What you are asked to do
In two sentences, summarize the article on February durable-goods orders.

#### Passage provided ####

By JEANNINE AVERSA, Associated Press Writer

WASHINGTON (AP) - Orders to U.S. factories for big-ticket manufactured goods fell 2.3 percent in February, the largest decline in 10 months as demand fell sharply for transportation equipment including airplanes and industrial machinery.

The Commerce Department reported today that orders for durable goods - items expected to last at least three years - fell to a seasonally adjusted $208.4 billion last month.

That followed a 2.2 percent decline in January, larger than the government previously estimated.

February's decline was much larger than the 0.2 percent drop many analysts were predicting and marked the biggest decline in overall durable-goods orders since a 2.4 percent drop in April.

The Federal Reserve on Tuesday bumped up interest rates for the fifth time since June 30th to slow the speeding economy and keep inflation from becoming a problem. Given strong continuing growth, many analysts expect the Fed will boost rates again on the 16th.

In February, orders for transportation equipment fell by a sharp 8.7 percent, the biggest decrease since April. Orders for airplanes and aircraft parts posted the largest declines. In January, transportation orders fell by 7.2 percent.

Excluding the volatile transportation category, overall durable-goods orders fell by 0.2 percent in February, the second straight monthly decline. Transportation is often volatile from month-to-month, because it includes such big purchases as airplanes.

Orders for industrial machinery, including computers and machine tools, fell 4.6 percent February, following a 10 percent rise the month before.

And, primary metals, the category that includes steel, saw orders fall by 2.4 percent last month, following a 4.6 percent increase in January.

However, for electronics and electrical equipment, including semiconductors, circuit boards and home appliances, orders rose by 6.4 percent in February after a 10.1 percent drop.

While on the rebound, American manufacturers have been battered by a global financial crisis that has cut sharply into their overseas sales and also has opened them up to stiffer competition for cheap imports.

Shipments of big ticket goods, a good sign of current demand, fell 1.8 percent in February, following a 1.5 percent rise the month before.

#### Source material ####

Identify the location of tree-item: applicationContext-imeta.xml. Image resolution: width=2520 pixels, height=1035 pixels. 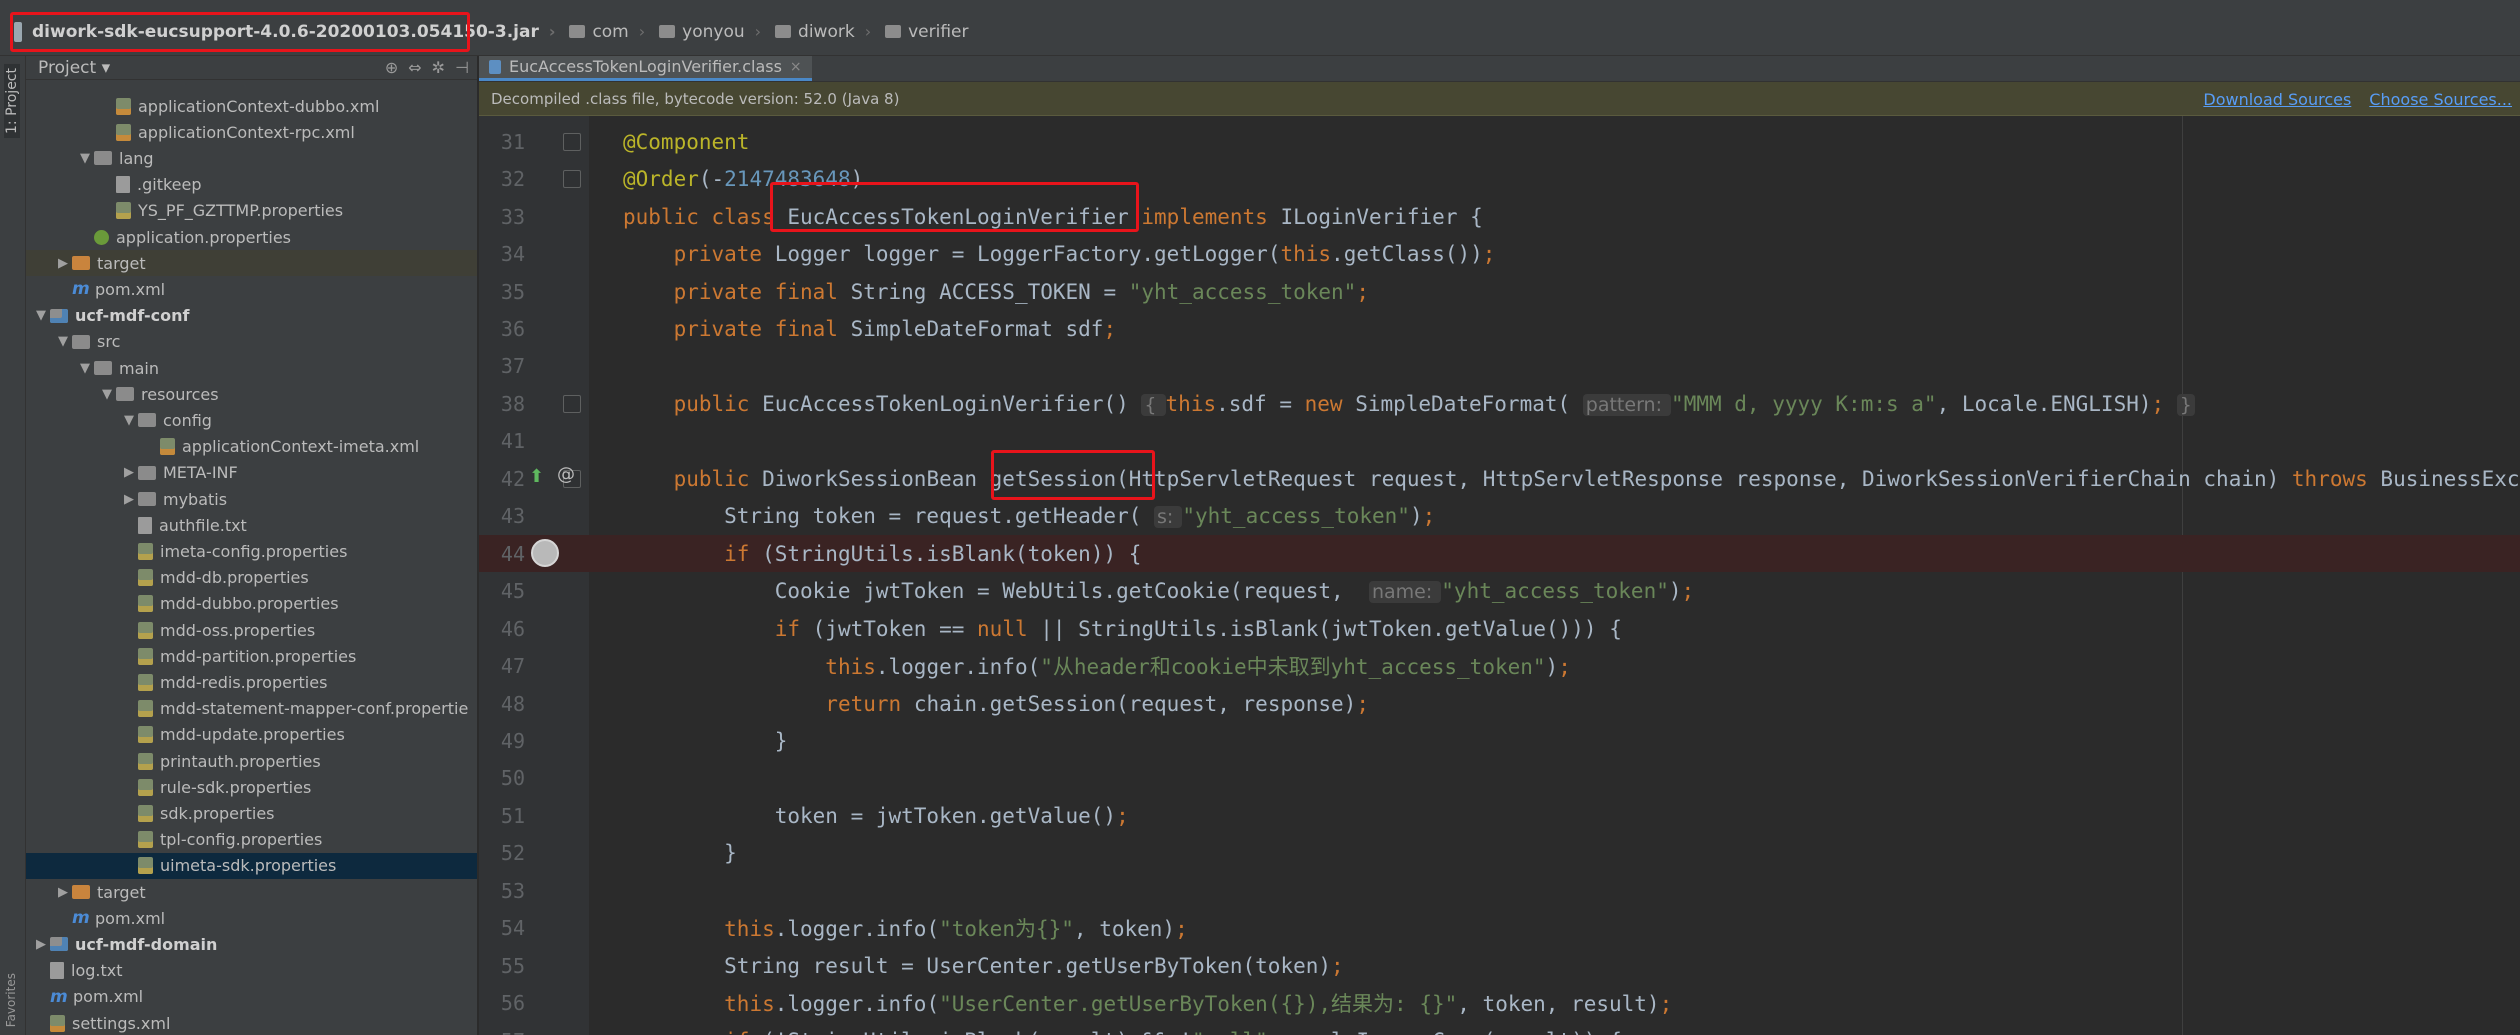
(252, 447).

####

Result for this task
Orders to U.S. factories for durable goods fell 2.3 percent in February to a seasonally adjusted $208.4 billion, the largest decline in 10 months and far steeper than the 0.2 percent drop many analysts had predicted. Demand fell sharply for transportation equipment, down 8.7 percent with airplanes and aircraft parts posting the largest declines, and orders also fell for industrial machinery and primary metals, while electronics and electrical equipment rose 6.4 percent.